Richard Everett, 54, known to his friends as "Rich," was a senior vice president at Opthotech, a biotechnology research company in Princeton seeking ways to prevent visual loss by people over 50.
Everett was a "very accomplished guy'' who was also a talented carpenter and a volunteer in Morris County 4-H, said John Bond of Mendham Township, a fellow congregant at Hope Church in Randolph. Everett taught a woodworking class for 4-H.
Elizabeth Everett, 46, known as "Beth," was an active volunteer with Morris Habitat for Humanity who served on Hope Church's "benevolence team," helping make decisions on how to spend money to help the poor in Morris County, Bond said.
Both were killed when a 100-foot-tall, 3-foot-wide tree fell on their car as they drove through Mendham Township at 7:30 p.m. on Monday, according to the Morris County Prosecutor's Office.
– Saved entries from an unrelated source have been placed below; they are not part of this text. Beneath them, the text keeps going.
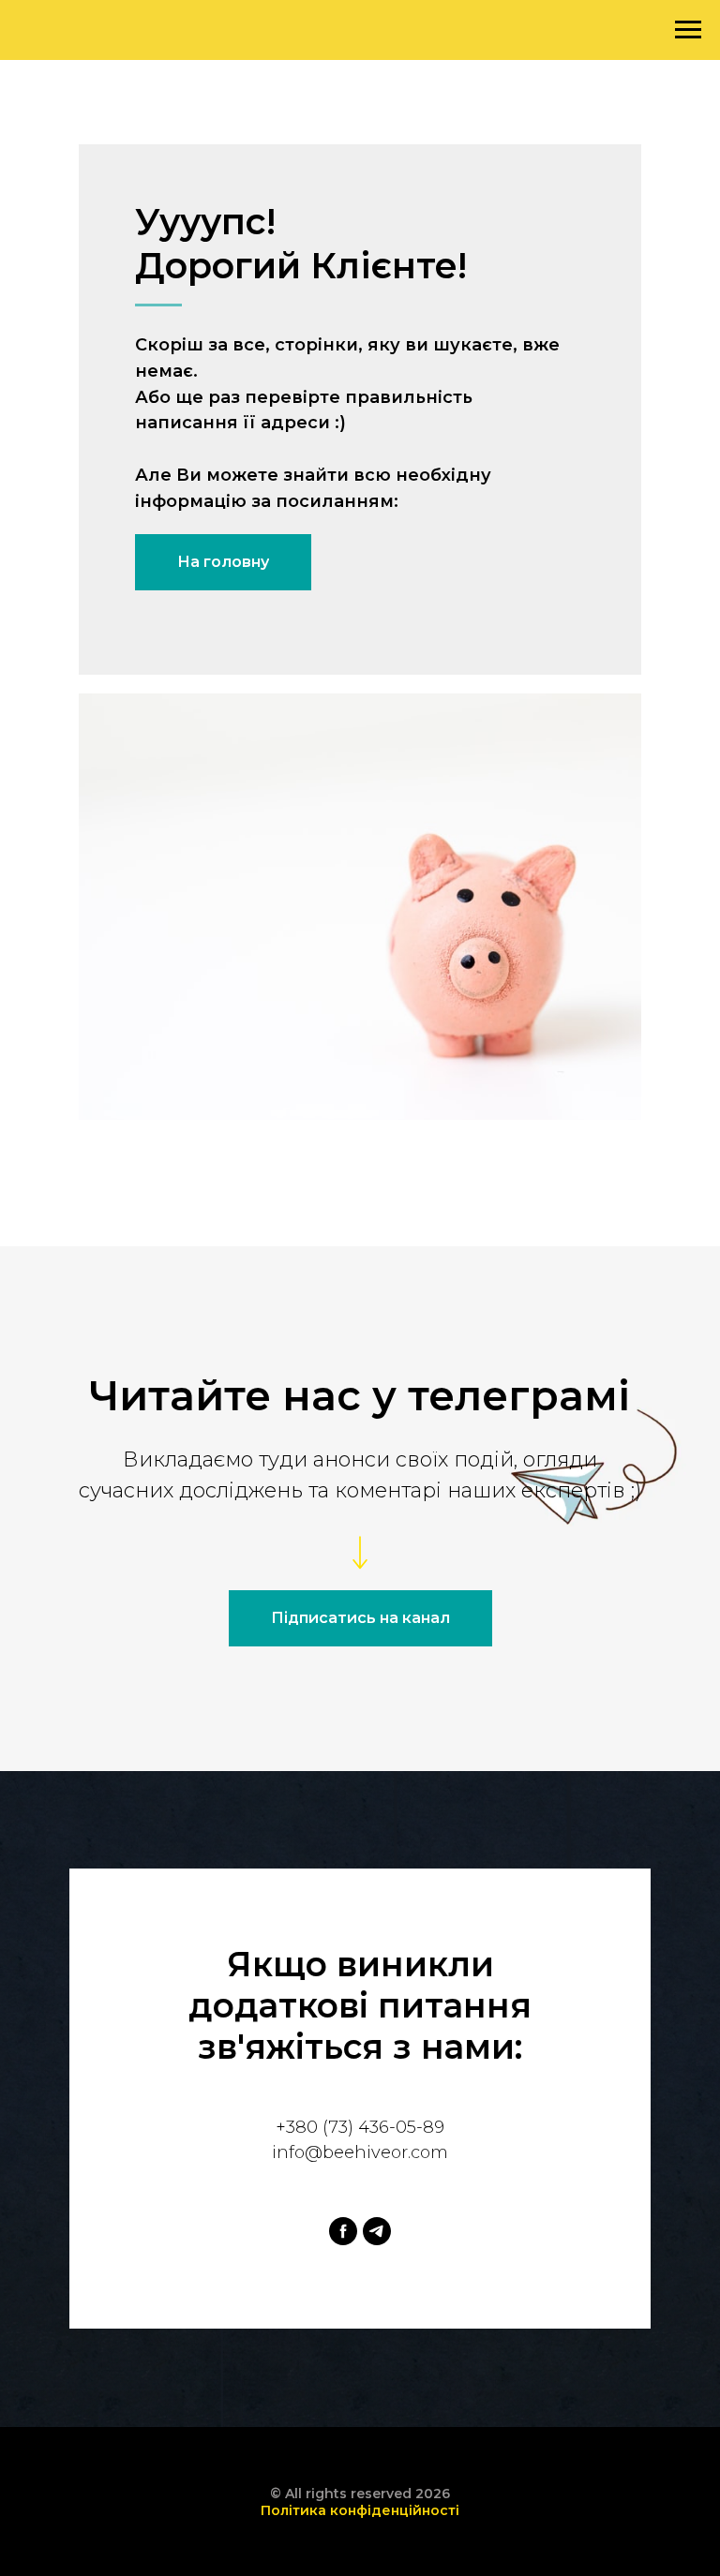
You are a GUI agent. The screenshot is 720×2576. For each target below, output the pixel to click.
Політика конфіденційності (360, 2510)
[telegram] (377, 2231)
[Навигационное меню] (688, 30)
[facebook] (343, 2231)
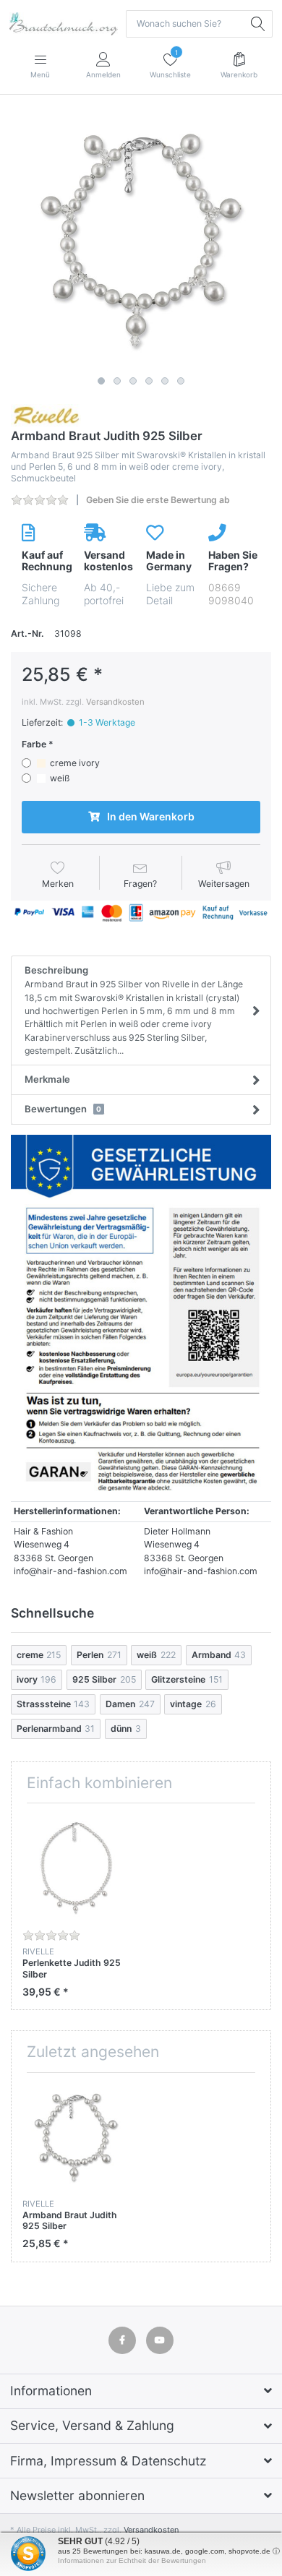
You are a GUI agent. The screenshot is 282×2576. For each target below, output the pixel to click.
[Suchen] (259, 24)
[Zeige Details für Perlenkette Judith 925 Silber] (75, 1867)
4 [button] (149, 381)
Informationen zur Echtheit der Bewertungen (132, 2560)
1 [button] (101, 381)
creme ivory (75, 762)
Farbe (34, 744)
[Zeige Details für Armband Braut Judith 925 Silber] (75, 2137)
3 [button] (133, 381)
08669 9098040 (231, 593)
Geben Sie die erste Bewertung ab (158, 499)
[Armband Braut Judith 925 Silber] (141, 240)
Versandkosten (115, 702)
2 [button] (117, 381)
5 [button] (164, 381)
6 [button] (180, 381)
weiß (59, 778)
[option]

The couple was returning to Randolph from their farm in Long Valley, where they may have been "battening the hatches" in preparation for the storm, Bond said.
Their sons, Theodore, or "Theo," 14, and Pierce, 11, were sitting in the back seat and survived.
Two older daughters, Zoe and Talia, were not in the car, Bond said.
Arrangements are being made with relatives who will be caring for the children, said Mendham Township Police Chief Steve Crawford.
The accident was personal in more ways than one for Bond, an electrical engineer and a volunteer firefighter with Mendham Township's Ralston Engine Co.
Bond didn't know who the victims were when he was dispatched to the accident scene during the hurricane.
Bond was with a firefighting group that had been responding to another emergency in a different part of the township and said "we got trapped" by fallen trees en route to the accident.
The group cut through three trees, but when it got to a fourth tree, it was tangled in a high-voltage line and the firefighters were unable to proceed, Bond said. Another group wound up going to the accident, where both husband and wife were pronounced dead at the scene.
"It was a horrific thing," Bond said.
In happier times, Bond said, he and his wife, Amy, who also have four children, often went to the Everetts' house for "small group study" in which church members discuss a particular topic or a subject in the Bible and "apply it to your daily life," Bond said. "You pray together and you eat together," he said.
Other times, Pierce and Theo would come to the Bond house to play, Bond said.
Bond also recalled Richard Everett's great carpentry job when he "completely redid" the kitchen in his house, including the floors and the cabinetry.
"I'm sure my wife would enjoy it if I did that to our house," Bond said.